The Missing and Murdered Indigenous Persons Awareness Day events of May 5 will come in many forms — documentary premieres, educational symposiums, marches, and more — but all will share a singular goal: To spotlight the disproportionately high number of missing or murdered Indigenous women and girls while promoting resolution, collaboration, accountability, and prevention.
“The Missing and Murdered Indigenous Peoples crisis is centuries in the making,” said U.S. Secretary of the Interior Deb Haaland, a member of the Pueblo of Laguna and 35th generation New Mexican. “It will take a focused effort and time to unravel the many threads that contribute to the alarming rates of these cases, but I believe we are at an inflection point. We have a President and a government that is prioritizing this. And we can’t turn back.”
In early 2021, Haaland became the first Native woman appointed to a cabinet position.
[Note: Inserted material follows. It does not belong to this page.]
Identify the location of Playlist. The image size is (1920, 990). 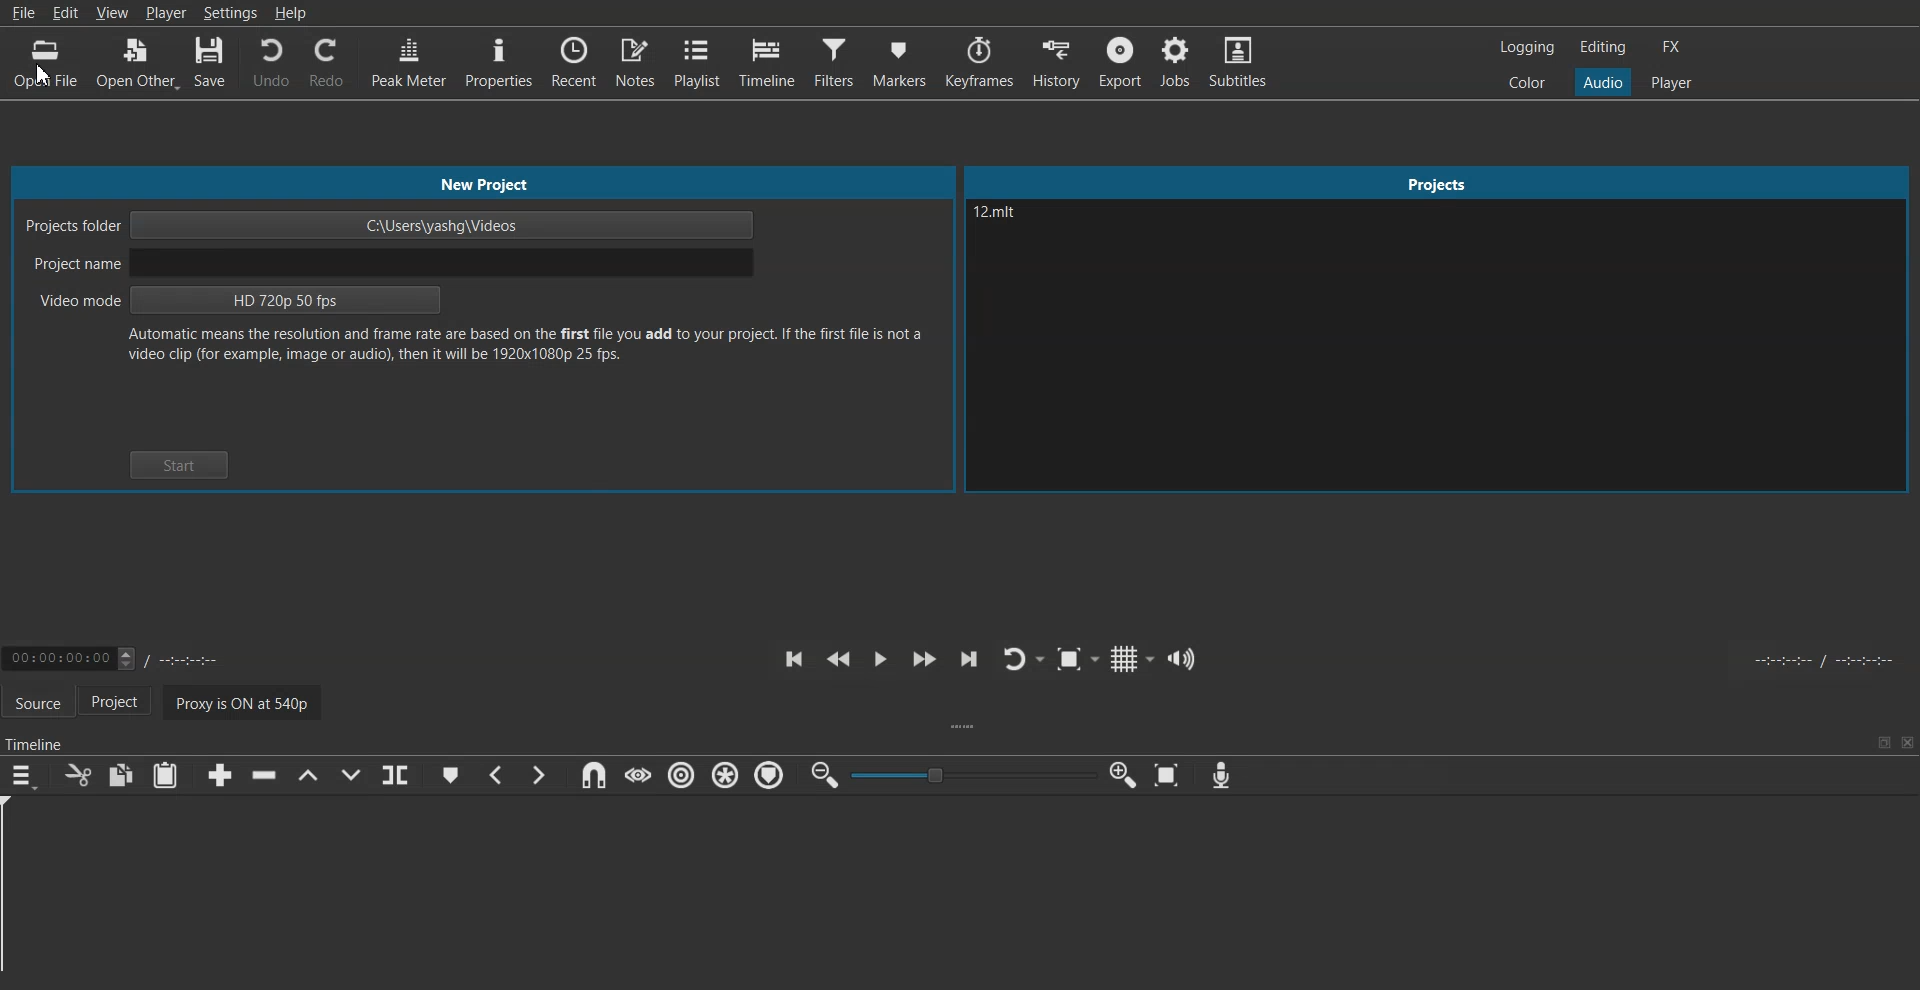
(699, 62).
Soon afterward, the U.S. Department of Justice created its Missing and Murdered Indigenous Women (MMIW) Task Force as part of Operation Lady Justice, formed in 2019 to fight the abduction, homicide, violence, and trafficking of Indigenous women.
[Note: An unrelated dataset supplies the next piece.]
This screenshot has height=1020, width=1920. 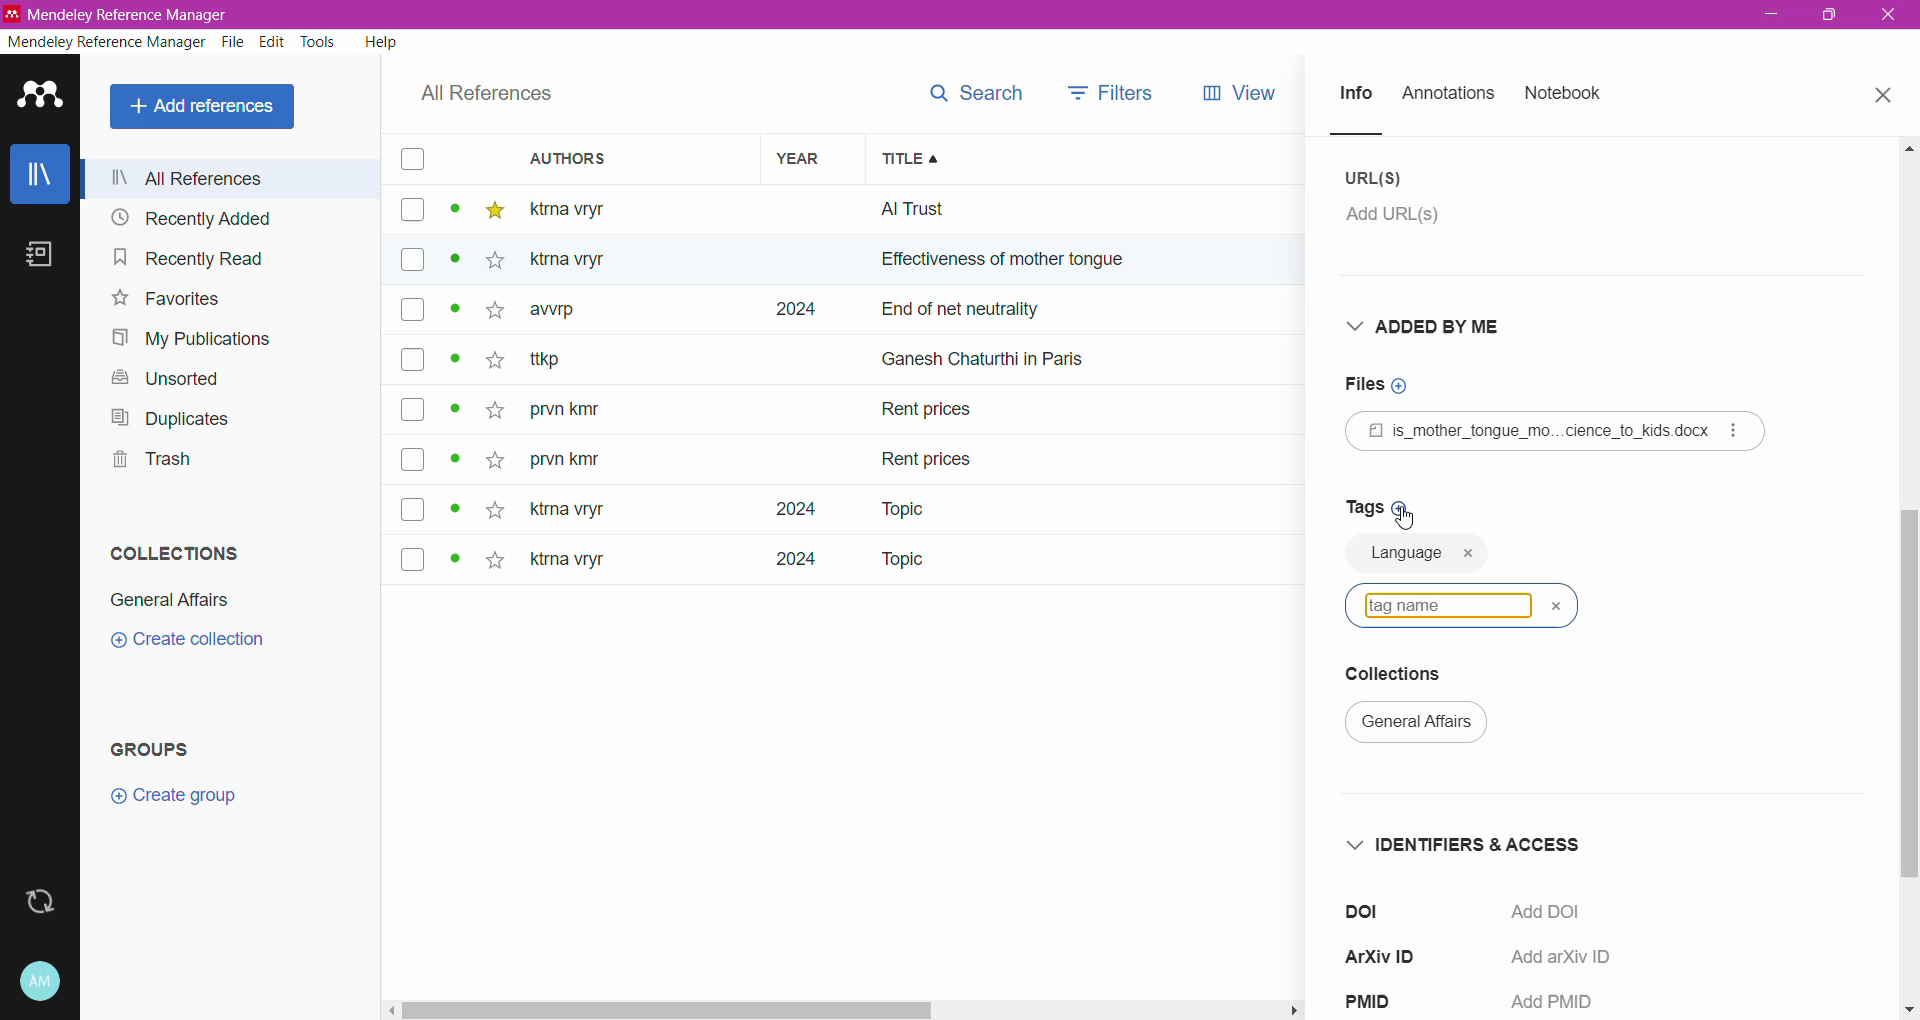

The MMIW Task Force now has U.S. and Tribal law enforcement and government officials working to strengthen social service organization responses, improve data collection/reporting, and address factors exacerbating the crisis, including sexual and domestic violence, human trafficking, economic disparities, and substance abuse.
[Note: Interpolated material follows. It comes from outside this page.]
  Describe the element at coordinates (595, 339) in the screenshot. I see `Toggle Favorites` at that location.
Ingrid Cumberlidge, Missing and Murdered Indigenous Persons (MMIP) Coordinator at the U.S. Attorney’s Office for the District of Alaska, spoke at the 2022 AMBER Alert and AMBER Alert in Indian Country National Symposium March 29-30, 2022. The annual event was delivered by the AMBER Alert Training and Technical Assistance Program, a U.S. Department of Justice initiative, and the National Criminal Justice Training Center of Fox Valley Technical College. Cumberlidge, a former educator and Tribal court judge of Aleut and Tlingit heritage, shared several unsettling trends during her presentation:
- Native women living on Tribal lands are murdered at up to 10 times the national average, according to DOJ-funded research. “Because of jurisdictional challenges, the disappearances can be hard to track and prosecute, so it’s difficult to know exactly how bad the problem is,” she said.
- Homicide is the third leading cause of death for Indigenous women, and those under age 35 have a higher murder risk than any other demographic in the nation.
- A study by the Urban Indian Health Institute recorded 5,712 reports of missing American Indian and Alaska Native women and girls in 2016, while the DOJ’s Missing Persons database logged only 116 cases.
- “There is an urgent need to diagnose the symptoms of the problem and develop sustainable protocols,” Cumberlidge said. “We have to find long-term resolutions that Tribal communities need and deserve.”